JP5579029B2 - Boron nitride powder, method for producing the same, composition containing the same, and heat dissipation material - Google Patents

Description

  The present invention relates to boron nitride powder, in particular, white boron nitride powder having a large particle size, and use thereof.

  Patent Document 1 reports a method for producing boron nitride by reductive nitridation using carbon. Although this method produces highly crystalline boron nitride, the average particle size is 10 to 20 μm. In order to satisfy the level of high thermal properties required in recent years, boron nitride having a larger average particle size is required.

  Moreover, there is a report example of Patent Document 2 regarding the yellowness of boron nitride.
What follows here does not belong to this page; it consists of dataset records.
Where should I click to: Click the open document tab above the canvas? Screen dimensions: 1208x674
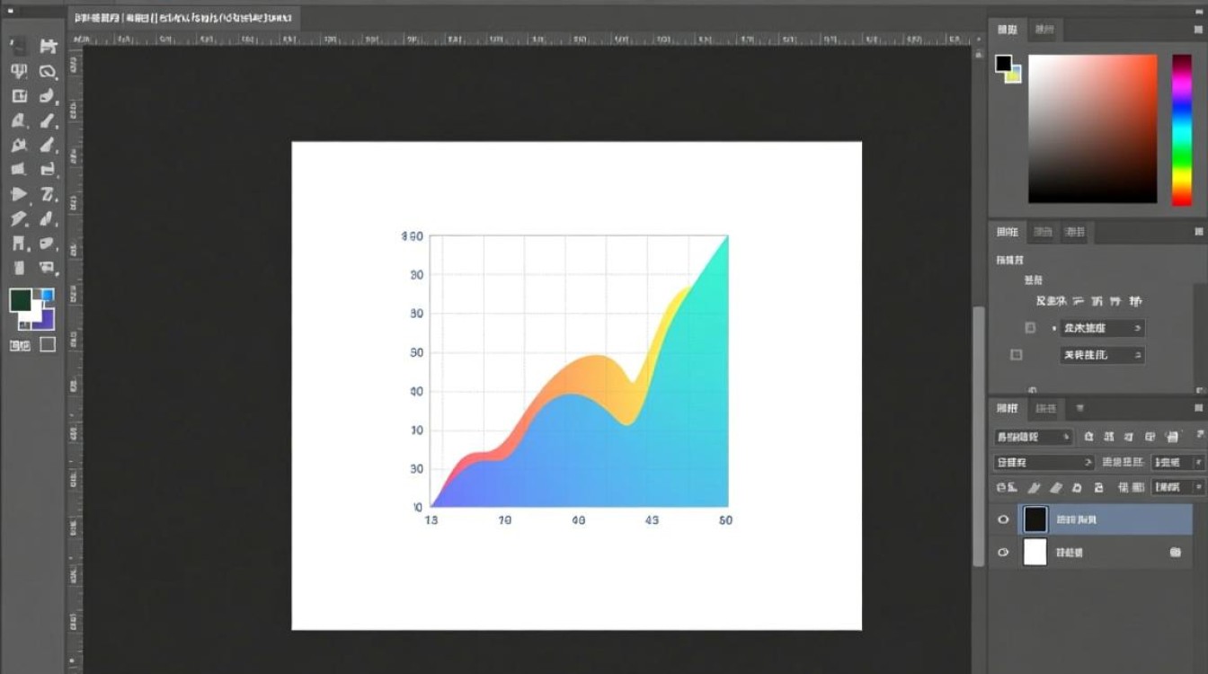point(184,18)
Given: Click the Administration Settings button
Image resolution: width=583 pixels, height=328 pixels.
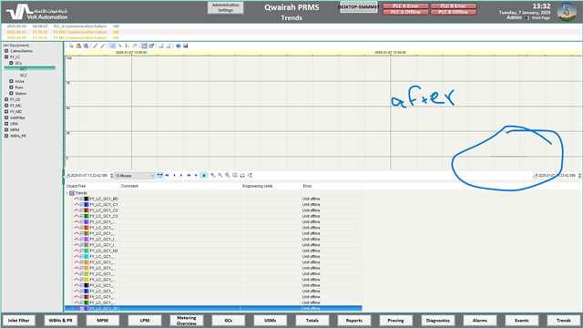Looking at the screenshot, I should (226, 7).
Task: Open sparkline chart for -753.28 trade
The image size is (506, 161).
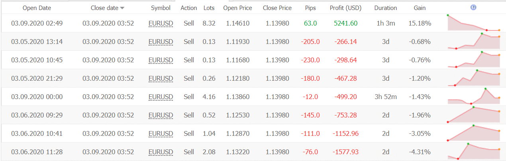Action: coord(474,115)
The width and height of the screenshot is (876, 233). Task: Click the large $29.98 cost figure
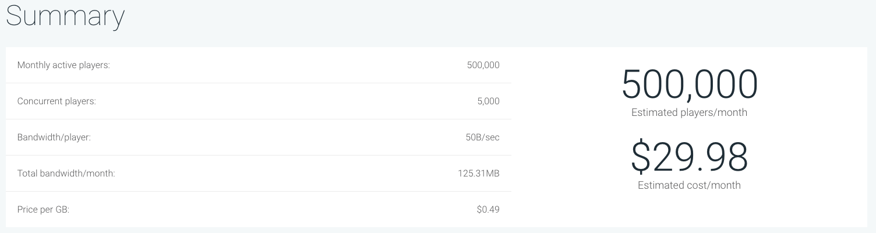(x=689, y=157)
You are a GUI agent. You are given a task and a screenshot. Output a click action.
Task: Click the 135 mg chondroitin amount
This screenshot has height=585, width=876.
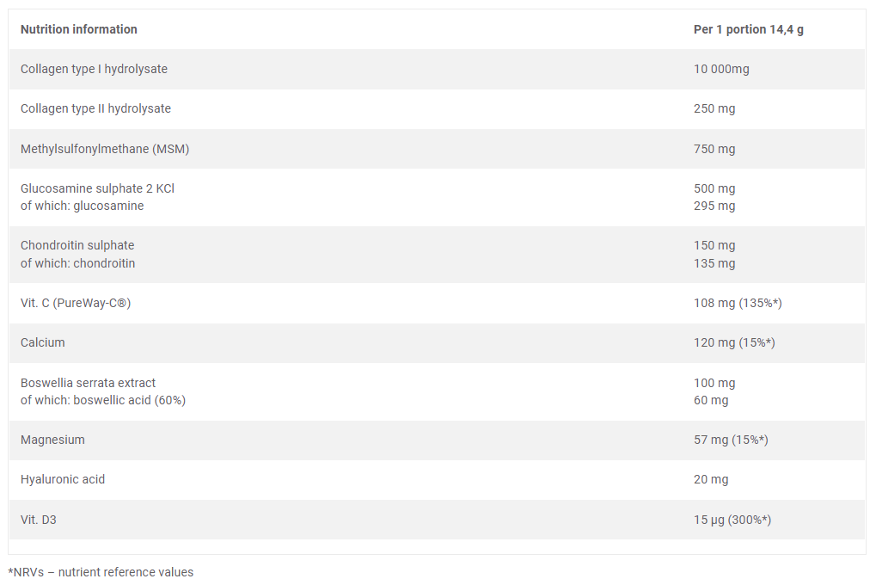click(714, 263)
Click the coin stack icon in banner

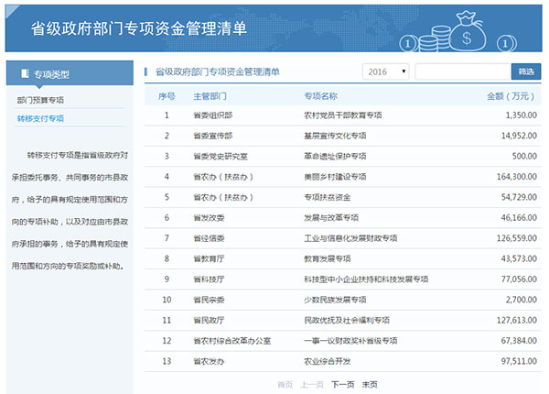(x=437, y=38)
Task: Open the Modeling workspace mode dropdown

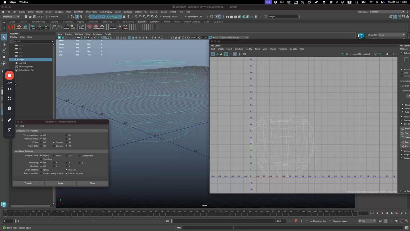Action: point(12,17)
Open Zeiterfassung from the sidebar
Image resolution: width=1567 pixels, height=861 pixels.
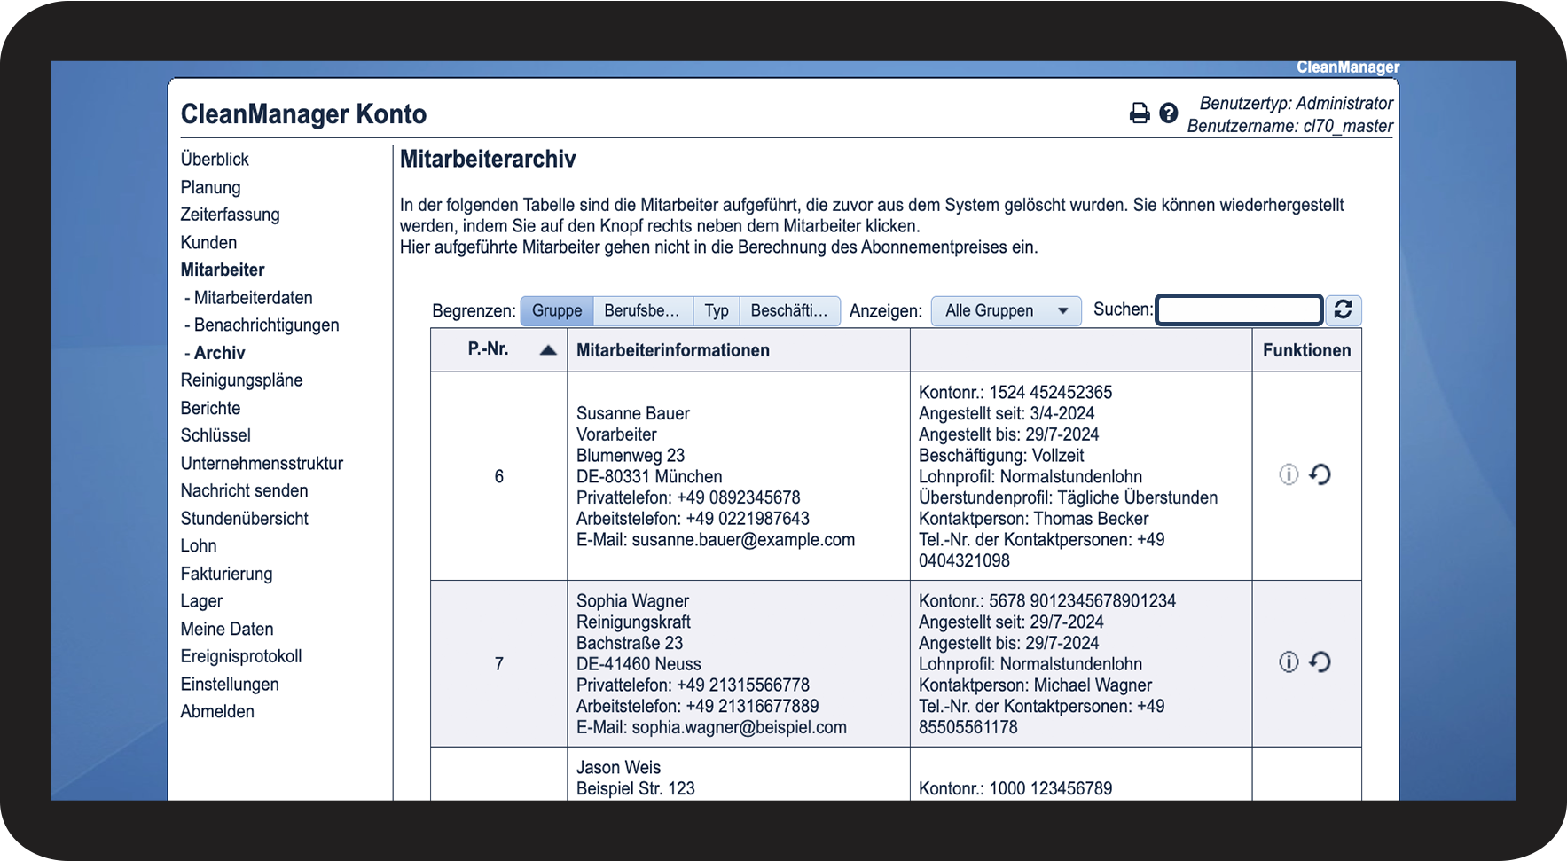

Based on this report, boron nitride with low yellowness and high whiteness can be obtained. However, since the production method is similar to Patent Document 1, the average particle diameter of the obtained boron nitride is still insufficient.

  It has also been attempted to increase the particle diameter (primary particle diameter) of boron nitride powder. According to Patent Documents 3 and 4, boron nitride powder having a large average particle diameter up to about 30 μm can be obtained. When the crystal growth is increased to increase the average particle size to 30 μm or more, there is a problem that yellowness increases and a white boron nitride powder cannot be obtained.

  On the other hand, it is also known to use seed crystals when producing boron nitride powder (see claim 24, paragraph [0048] and patent document 6, claim 21, paragraph [0052] of Patent Document 5), In the inventions described in Patent Documents 5 and 6, the seed crystal promotes the conversion to a t-BN (crystalline turbulent layer structure boron nitride) crystal and quickly synthesizes a highly pure t-BN powder. There is no suggestion to increase the particle size of the BN powder by adding seed crystals.

JP 60-155507 A JP-A-11-171511 JP 7-41311 A JP 2010-42963 A JP-A-10-203807 JP 2006-232668 A

  In view of the prior art as described above, the present invention provides a white boron nitride powder having a large particle size and excellent thermal conductivity and low yellowness, a method for producing the same, a composition containing the same, and a heat dissipation material It is an issue to provide.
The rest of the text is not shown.